* ABOUT THIS EXERCISE
Return all the data below as it stands, minus the pictures.
------------------------
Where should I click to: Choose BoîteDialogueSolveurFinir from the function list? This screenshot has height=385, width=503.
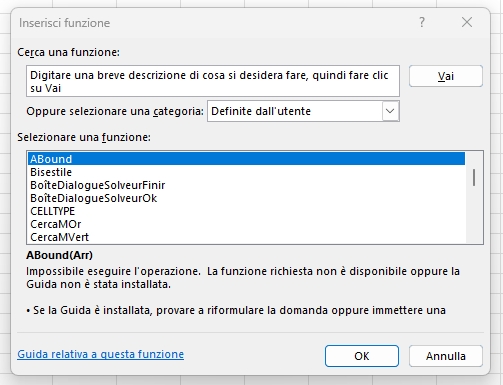[x=246, y=185]
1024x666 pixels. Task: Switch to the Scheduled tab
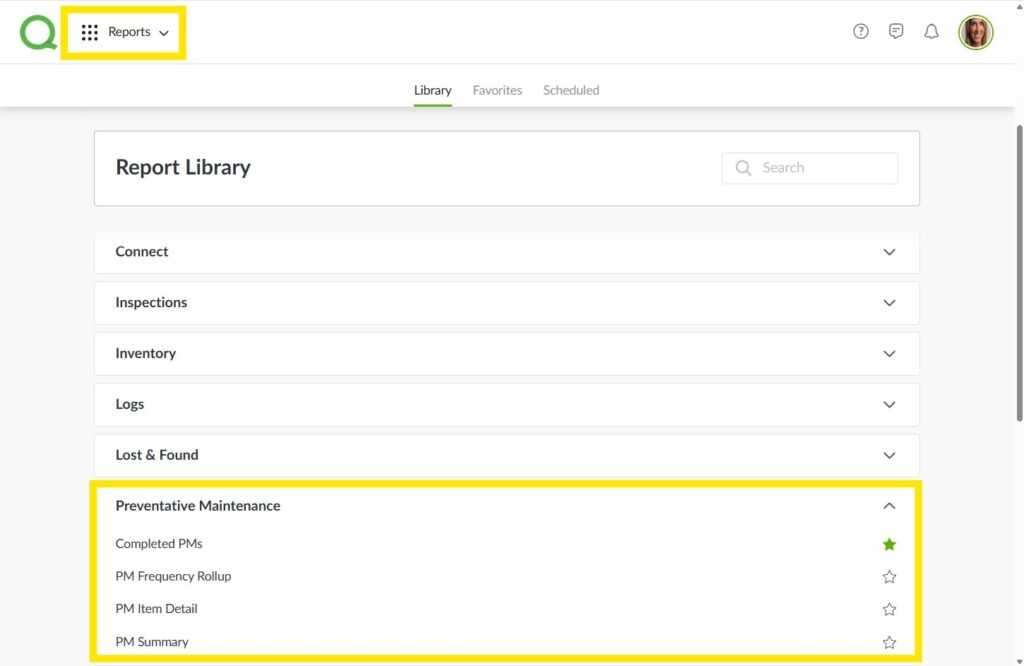click(x=571, y=90)
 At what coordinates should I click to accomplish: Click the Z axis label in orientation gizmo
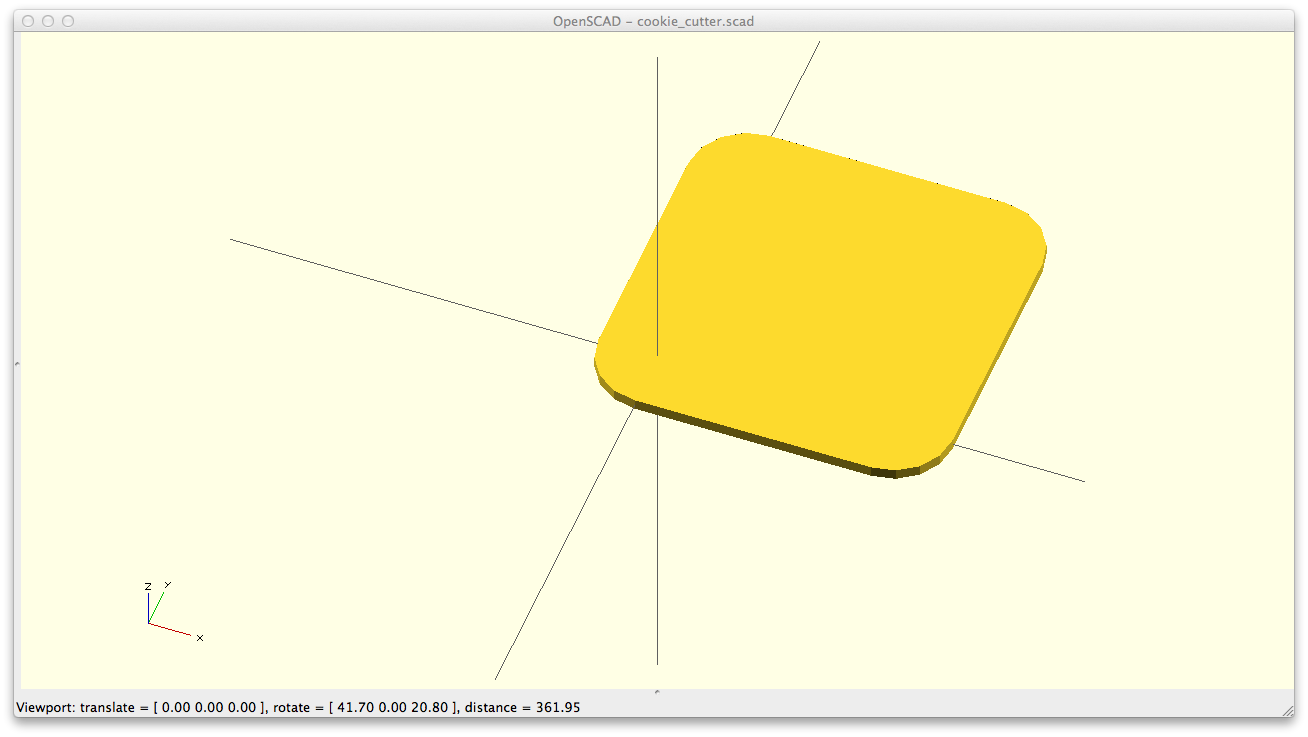point(148,586)
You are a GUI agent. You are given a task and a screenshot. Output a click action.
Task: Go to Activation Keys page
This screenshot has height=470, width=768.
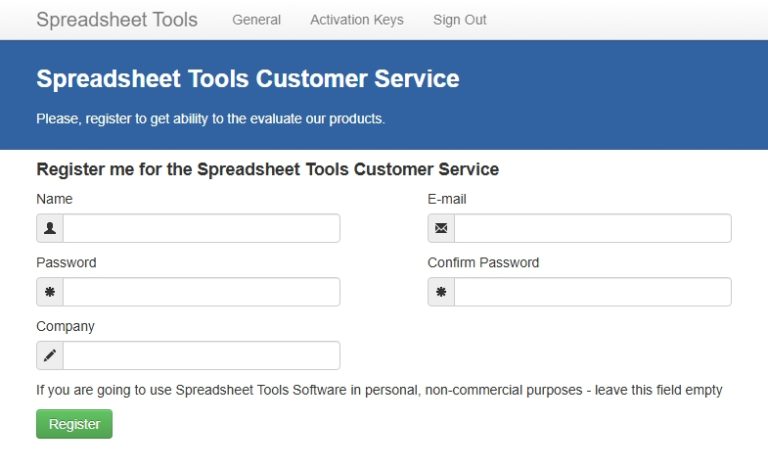tap(357, 20)
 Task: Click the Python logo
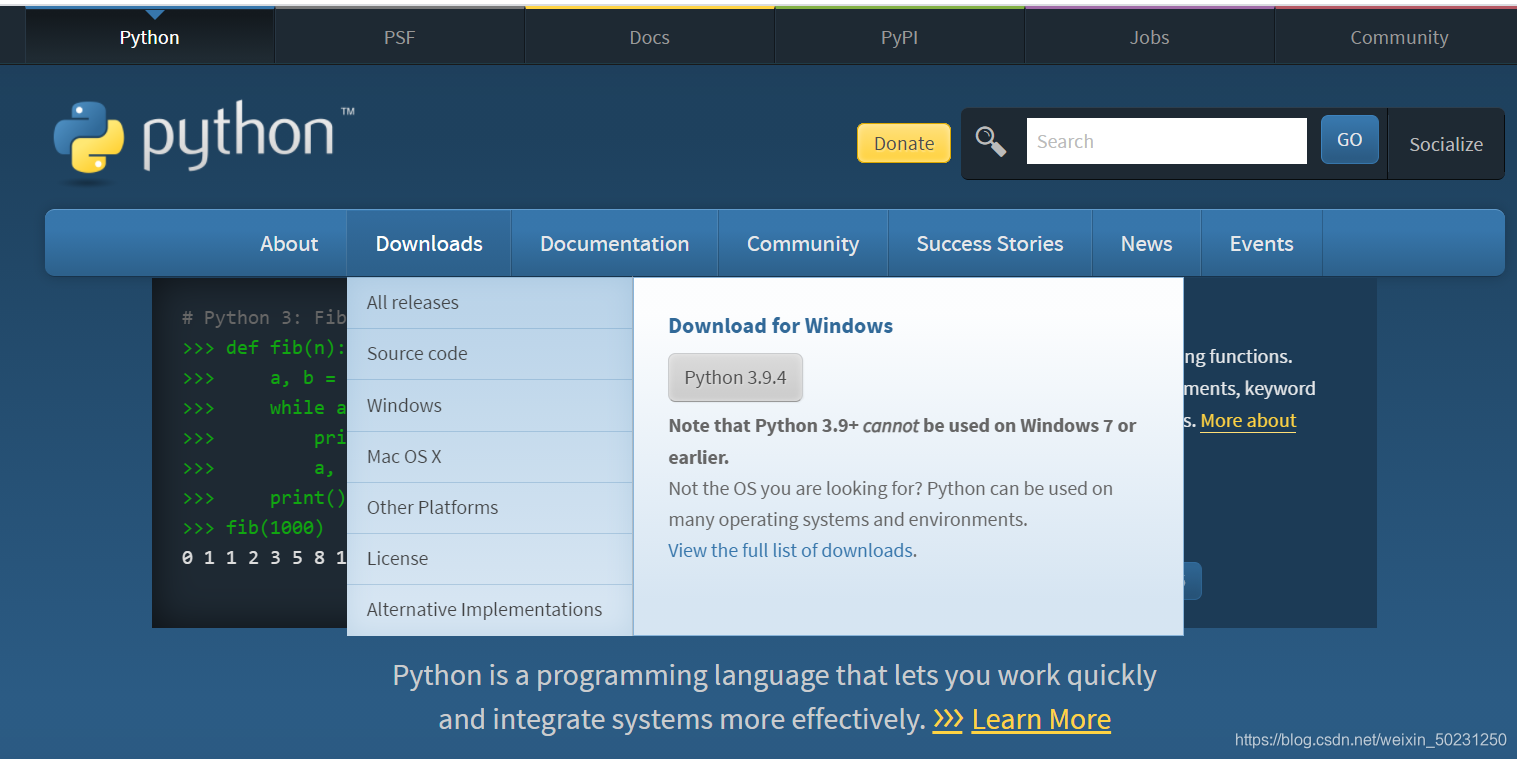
------------------------
* ANSWER SPACE
Where should I click to: Choose BoîteDialogueSolveurFinir from the function list? This screenshot has height=385, width=503.
[x=246, y=185]
1024x666 pixels. Task: Switch to the Scheduled tab
click(x=571, y=90)
 At what coordinates should I click to accomplish: Click the Z axis label in orientation gizmo
point(148,586)
You are a GUI agent. You are given a task and a screenshot. Output a click action.
Task: Go to Activation Keys page
This screenshot has height=470, width=768.
tap(357, 20)
 Task: Click the Python logo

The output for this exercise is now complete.